A sturdy box or container –
Find a box or container that is large and sturdy to hold your yeast starter container. The computer fan is also going to be fixed to this. I had a square piece of 3-ply lying around. I
added some wooden pieces to mount the ply and the basic structure of my stir plate was
DC Power Supply Adapter (12V) with a voltage regulator –
This is what is going to drive the computer fan. Search for an adapter that comes with an
in-built voltage regulator, or you can also buy a PWM (Pulse Width Modulation) DC Motor
Speed Controller. Either case, you WILL need a regulator to control the fan speed or the
speed of the fan will throw off your magnetic stir bar.
You can buy either regulator online. If you want to go for the PWM, search exactly what I
have written above and you will be able to buy that.
An Erlenmeyer flask (conical flask) or a glass container with a flat bottom –
These are not really a part of the stir plate, but you would need some sort of container (with
a flat bottom) to hold the yeast starter in. The magnetic stir bar would also be placed in it.
I prefer using Erlenmeyer flasks.
Erlenmeyer flasks usually come in a variety of sizes. If your normal batch size is 20 litre, a
2-litre conical flask is sufficient. I would also suggest getting a 250ml or a 500ml
Erlenmeyer flask. These are necessary when you want to BUILD UP starters.
You can buy a conical flask from any laboratory equipment supplier. These flasks are
common; I do not think you would have any trouble finding these.
Other parts and materials –
• Nuts and bolts for the computer fan
• A strong, instant adhesive like Fevikwik
• Extra wiring
- Start by sticking the neodymium magnets on the computer fan. One magnet should
have its north pole facing up and the other should have its south pole facing up.
Make sure you stick the magnets ON the fan so that they also rotate with the fan.
- Next, you need to attach the computer fan to the box/container. You can drill small holes and use nuts and bolts to fix the fan OR you can use an instant adhesive here as well. The magnets-side of the fan should be facing the inside of the box/container.

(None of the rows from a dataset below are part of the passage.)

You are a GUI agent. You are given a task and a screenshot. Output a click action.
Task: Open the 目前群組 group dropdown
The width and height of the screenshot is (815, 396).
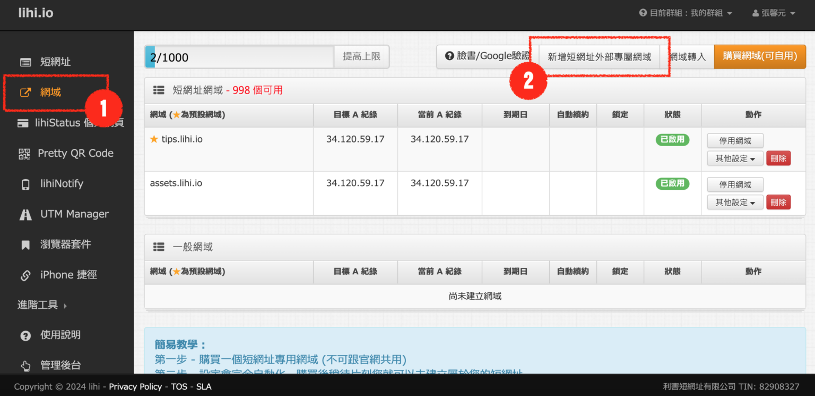686,13
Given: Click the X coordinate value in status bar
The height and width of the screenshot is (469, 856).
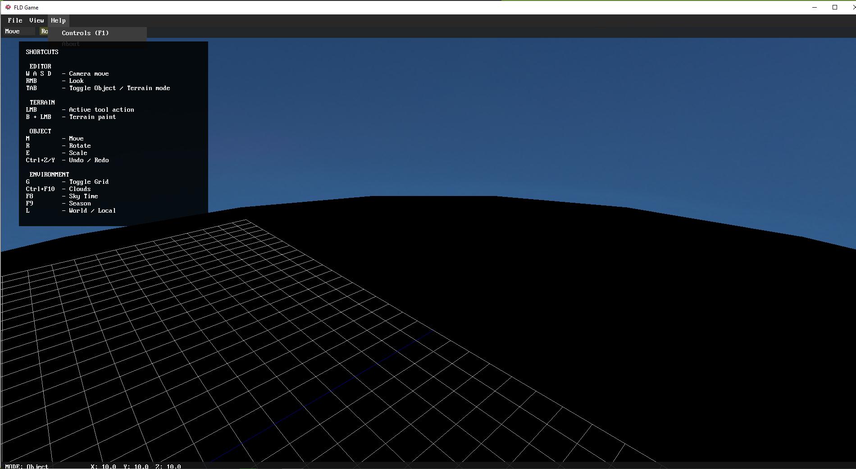Looking at the screenshot, I should click(x=103, y=466).
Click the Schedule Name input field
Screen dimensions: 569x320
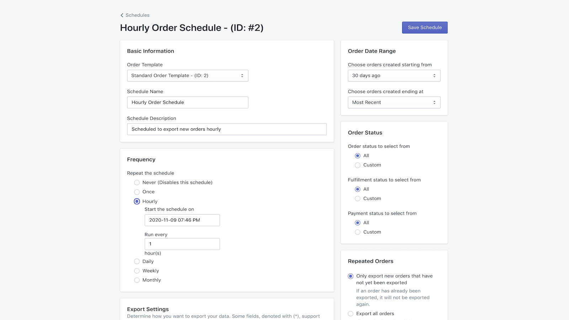187,102
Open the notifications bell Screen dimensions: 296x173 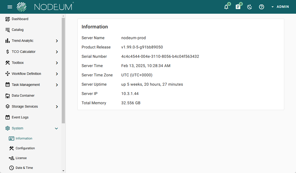(x=226, y=7)
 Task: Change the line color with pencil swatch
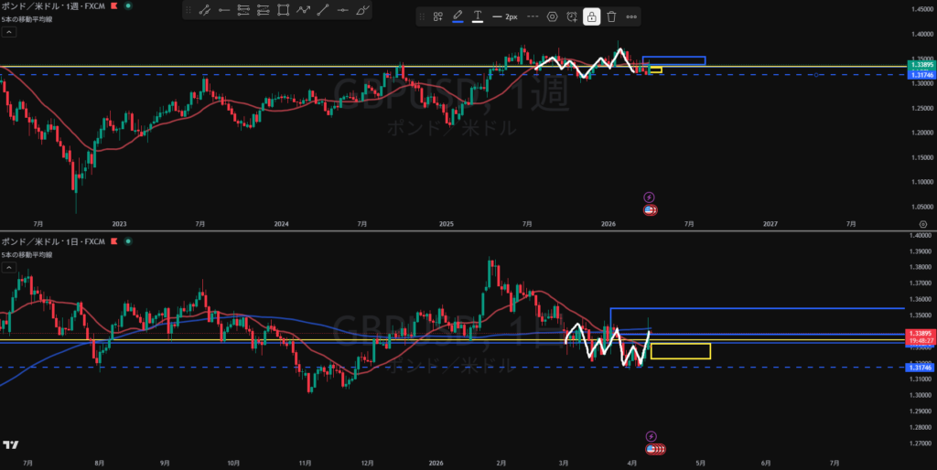point(458,16)
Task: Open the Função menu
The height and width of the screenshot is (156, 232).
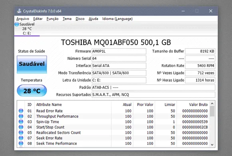Action: tap(52, 19)
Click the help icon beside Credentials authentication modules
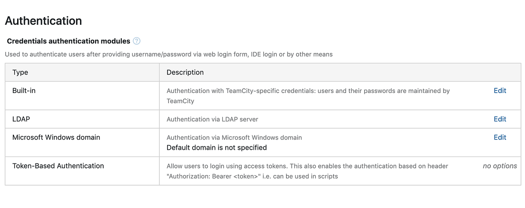 tap(137, 41)
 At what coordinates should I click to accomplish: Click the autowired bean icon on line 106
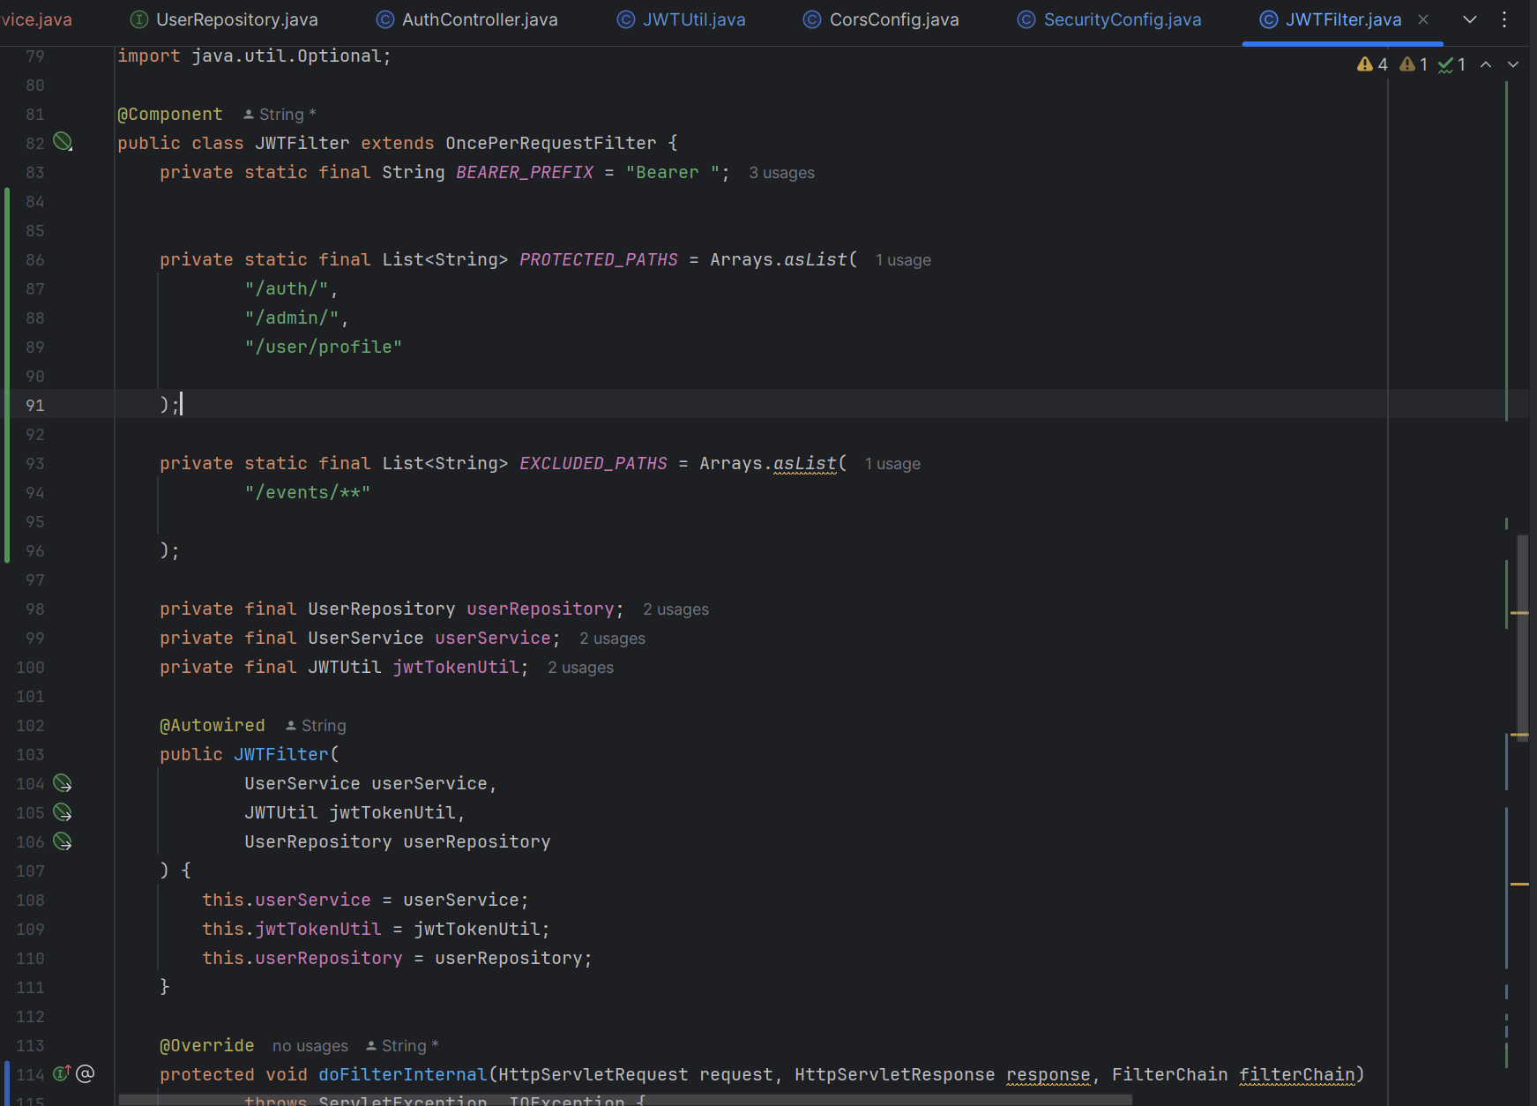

3. Cut the wire of the DC power supply adapter at a suitable length. Connect the positive wire (red) and the negative wire (black) of the computer fan to the positive and negative wire of the adapter.
4. If you are using a PWM Speed Controller, there will be some additional wiring required. There should be a diagram provided with the controller.

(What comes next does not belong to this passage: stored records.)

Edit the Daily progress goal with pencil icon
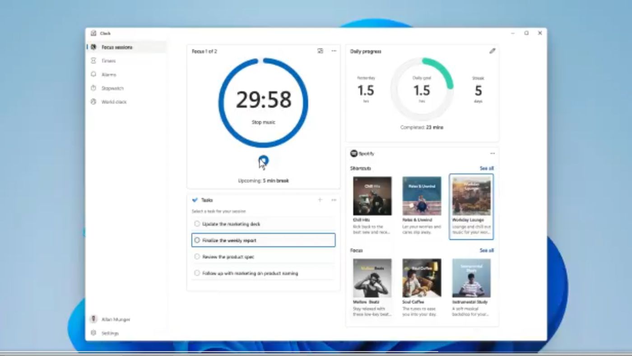This screenshot has width=632, height=356. click(493, 51)
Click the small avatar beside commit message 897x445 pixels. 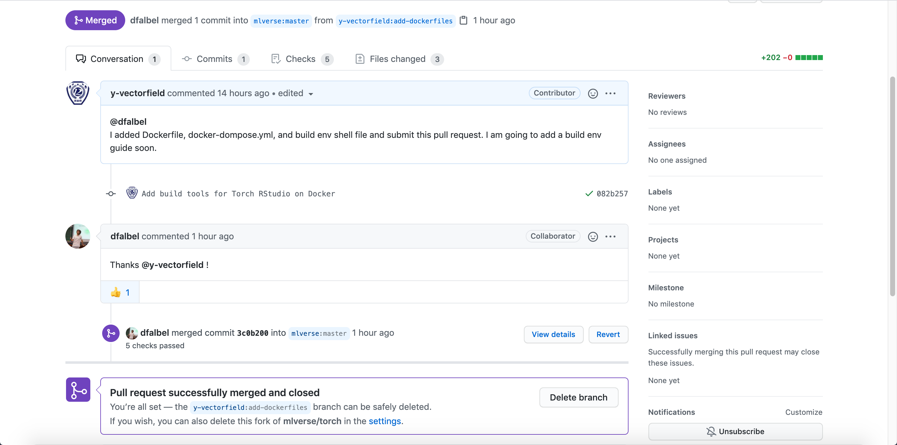[132, 193]
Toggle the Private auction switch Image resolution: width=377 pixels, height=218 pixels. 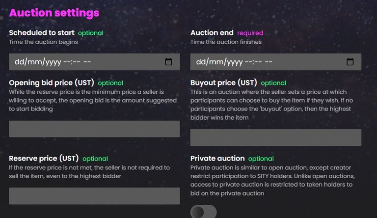coord(203,212)
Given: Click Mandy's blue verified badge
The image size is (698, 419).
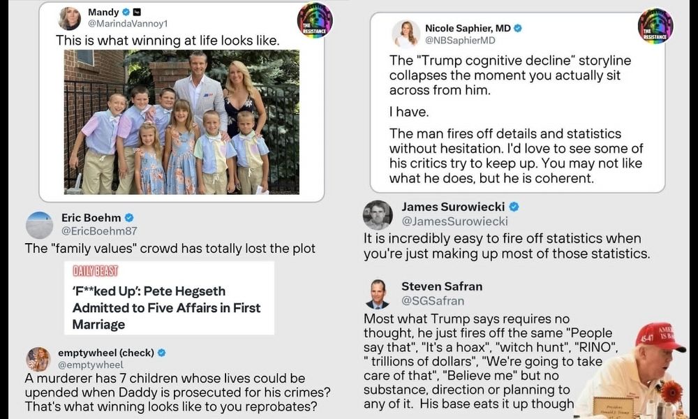Looking at the screenshot, I should 126,12.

5. To test, fill some water in the conical flask and put the stir bar inside the flask. Adjust the position of the flask so that the stir bar is in the centre.
6. Turn on the power supply.
7. The stir bar should start spinning creating a vortex in the water.
8. You can control the speed of the fan using the voltage regulator to prevent the stir bar from getting thrown off.
That’s all there is to it! There are plenty of calculators available online to calculate the number of yeast cells you will get. If you have any doubts, do post in the comments section below! Happy brewing!